Ketika etika murid mulai menurun, guru merasa seolah nilai-nilai yang ditanamkan perlahan hilang sebelum sempat tumbuh sempurna.
Guru sedih bukan karena merasa tidak dihargai, tetapi karena khawatir masa depan anak-anak itu kehilangan fondasi yang paling penting. Ilmu tanpa etika ibarat rumah tanpa pondasi—tinggi, namun mudah runtuh.
📍Tantangan Zaman yang Tidak Bisa Diabaikan
Perubahan zaman membawa banyak hal: teknologi, kebebasan berpendapat, akses informasi yang luas. Semua itu baik, tetapi juga menantang. Anak-anak lebih mudah terpancing emosi, lebih nyaman berbicara melalui gawai daripada tatap muka, dan terkadang lupa bahwa hormat bukanlah pilihan, melainkan kebutuhan dalam kehidupan sosial.
Namun, menyalahkan zaman saja tidak cukup. Perubahan hanya bisa terjadi jika semua pihak bergerak—guru, murid, dan orang tua—bersama kembali merawat nilai-nilai kesantunan.
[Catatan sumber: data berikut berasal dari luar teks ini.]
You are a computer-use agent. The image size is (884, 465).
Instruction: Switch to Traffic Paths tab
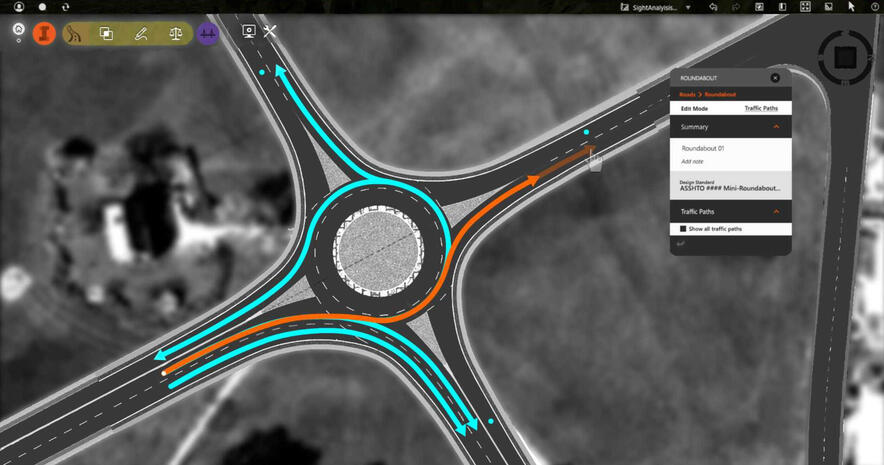[x=761, y=108]
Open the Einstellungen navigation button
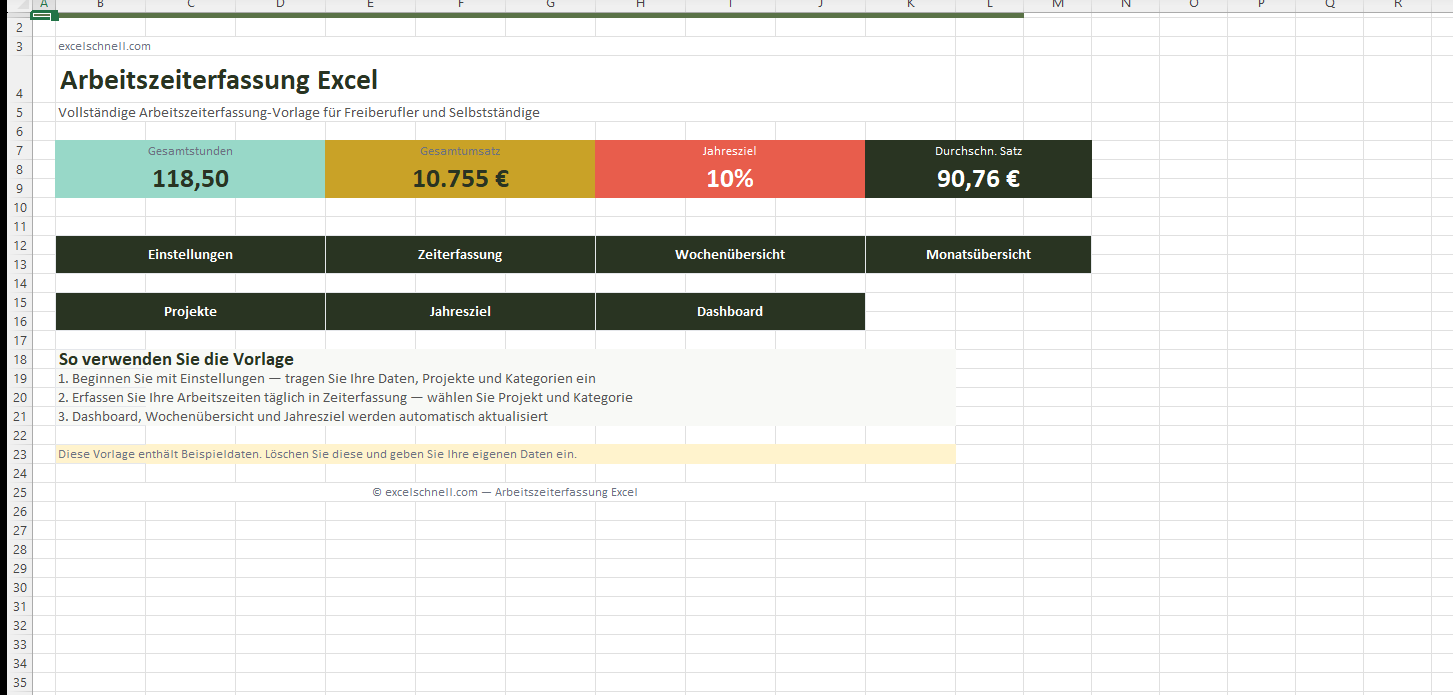The width and height of the screenshot is (1453, 695). click(190, 254)
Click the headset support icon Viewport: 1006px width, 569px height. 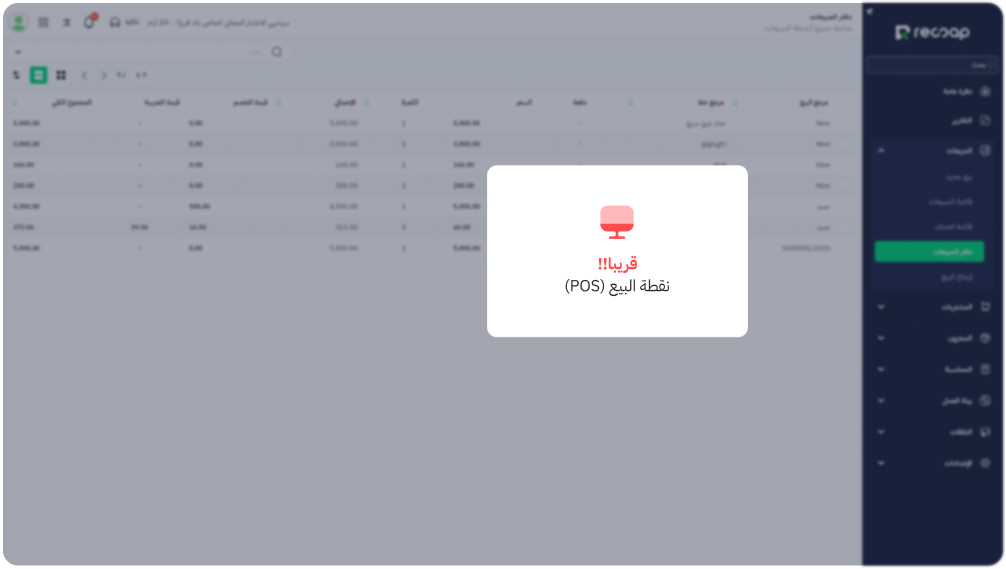[115, 22]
📍Harapan Guru Sesederhana Ini…
Seorang guru tidak menuntut murid selalu sempurna. Yang diinginkan hanyalah sikap yang mencerminkan budi pekerti:
✓Menghargai saat orang berbicara
✓Menjawab dengan sopan, meski memiliki pendapat berbeda
✓Bertanggung jawab atas tugas dan perilaku sendiri
✓Mengucap terima kasih untuk hal sekecil apa pun
Karena etika bukan hanya tentang kata "sopan", tetapi tentang bagaimana seseorang menempatkan diri, menghormati sesama, dan menjaga hubungan manusia dengan hati.
---
Etika murid yang memudar bukan sekadar persoalan sekolah—ini tanda bahwa kita perlu kembali menanam nilai sejak dini. Guru mungkin merasa sedih, tetapi kesedihan itu lahir dari cinta yang besar terhadap generasi yang sedang dibimbingnya.
Masih ada waktu untuk memperbaiki. Masih ada ruang untuk berubah. Dan selama harapan itu tidak padam, guru akan terus bertahan, melangkah ke kelas dengan doa yang sama:
Semoga hari ini, satu nilai kebaikan tumbuh lagi di hati seorang murid. Aamiin.